Collected data entries:
BEGIN
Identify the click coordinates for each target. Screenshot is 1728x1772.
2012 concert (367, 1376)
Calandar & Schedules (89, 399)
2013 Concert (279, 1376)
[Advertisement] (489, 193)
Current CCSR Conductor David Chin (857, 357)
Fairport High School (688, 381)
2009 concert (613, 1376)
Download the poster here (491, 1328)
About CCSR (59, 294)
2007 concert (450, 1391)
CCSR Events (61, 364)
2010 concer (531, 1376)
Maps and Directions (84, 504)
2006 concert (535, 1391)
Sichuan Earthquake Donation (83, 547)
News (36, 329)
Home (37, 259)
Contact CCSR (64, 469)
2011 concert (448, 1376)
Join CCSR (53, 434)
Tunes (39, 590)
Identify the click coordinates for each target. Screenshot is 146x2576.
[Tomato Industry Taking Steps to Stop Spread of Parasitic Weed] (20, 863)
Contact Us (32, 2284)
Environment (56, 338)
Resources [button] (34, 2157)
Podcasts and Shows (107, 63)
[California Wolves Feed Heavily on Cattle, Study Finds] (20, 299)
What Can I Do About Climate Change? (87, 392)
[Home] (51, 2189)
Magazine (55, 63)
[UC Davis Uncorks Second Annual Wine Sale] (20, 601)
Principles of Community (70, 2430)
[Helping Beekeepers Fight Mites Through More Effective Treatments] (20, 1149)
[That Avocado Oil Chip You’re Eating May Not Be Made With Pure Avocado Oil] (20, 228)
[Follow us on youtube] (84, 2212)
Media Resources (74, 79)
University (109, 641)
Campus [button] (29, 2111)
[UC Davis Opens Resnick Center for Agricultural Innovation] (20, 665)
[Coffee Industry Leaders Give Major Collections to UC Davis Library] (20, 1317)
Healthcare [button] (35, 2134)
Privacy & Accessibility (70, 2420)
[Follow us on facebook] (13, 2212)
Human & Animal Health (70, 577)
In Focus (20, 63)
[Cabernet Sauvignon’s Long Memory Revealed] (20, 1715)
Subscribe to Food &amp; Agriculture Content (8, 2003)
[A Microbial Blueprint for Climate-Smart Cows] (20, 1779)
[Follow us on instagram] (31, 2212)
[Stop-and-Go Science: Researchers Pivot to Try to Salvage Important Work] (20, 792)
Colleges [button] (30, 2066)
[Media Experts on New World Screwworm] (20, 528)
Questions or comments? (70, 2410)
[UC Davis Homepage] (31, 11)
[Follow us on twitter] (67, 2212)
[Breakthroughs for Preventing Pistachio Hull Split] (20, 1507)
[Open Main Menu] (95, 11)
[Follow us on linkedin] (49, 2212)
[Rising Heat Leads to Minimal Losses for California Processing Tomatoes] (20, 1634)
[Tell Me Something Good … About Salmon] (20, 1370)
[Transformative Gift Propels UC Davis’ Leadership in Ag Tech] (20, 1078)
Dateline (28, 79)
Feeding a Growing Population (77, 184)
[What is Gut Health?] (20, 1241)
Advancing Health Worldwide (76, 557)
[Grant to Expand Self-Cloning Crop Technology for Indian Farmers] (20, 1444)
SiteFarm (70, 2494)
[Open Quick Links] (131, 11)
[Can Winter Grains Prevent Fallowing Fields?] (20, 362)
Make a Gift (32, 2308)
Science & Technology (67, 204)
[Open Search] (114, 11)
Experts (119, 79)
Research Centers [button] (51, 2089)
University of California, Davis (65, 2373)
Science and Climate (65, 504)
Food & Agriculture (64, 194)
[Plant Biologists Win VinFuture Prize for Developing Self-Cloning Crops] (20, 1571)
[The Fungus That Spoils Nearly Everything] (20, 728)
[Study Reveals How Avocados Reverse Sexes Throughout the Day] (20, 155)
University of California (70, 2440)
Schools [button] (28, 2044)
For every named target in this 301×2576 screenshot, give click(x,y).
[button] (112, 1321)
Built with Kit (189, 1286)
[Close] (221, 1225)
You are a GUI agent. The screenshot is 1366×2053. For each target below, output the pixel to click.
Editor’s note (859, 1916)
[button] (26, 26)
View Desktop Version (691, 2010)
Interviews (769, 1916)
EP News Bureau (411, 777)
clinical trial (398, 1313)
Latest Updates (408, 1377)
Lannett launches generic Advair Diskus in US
END
THE PROBLEM:
Consider the string "University". State how many lines of the data contain it, giving the number alone.

SOLUTION:
3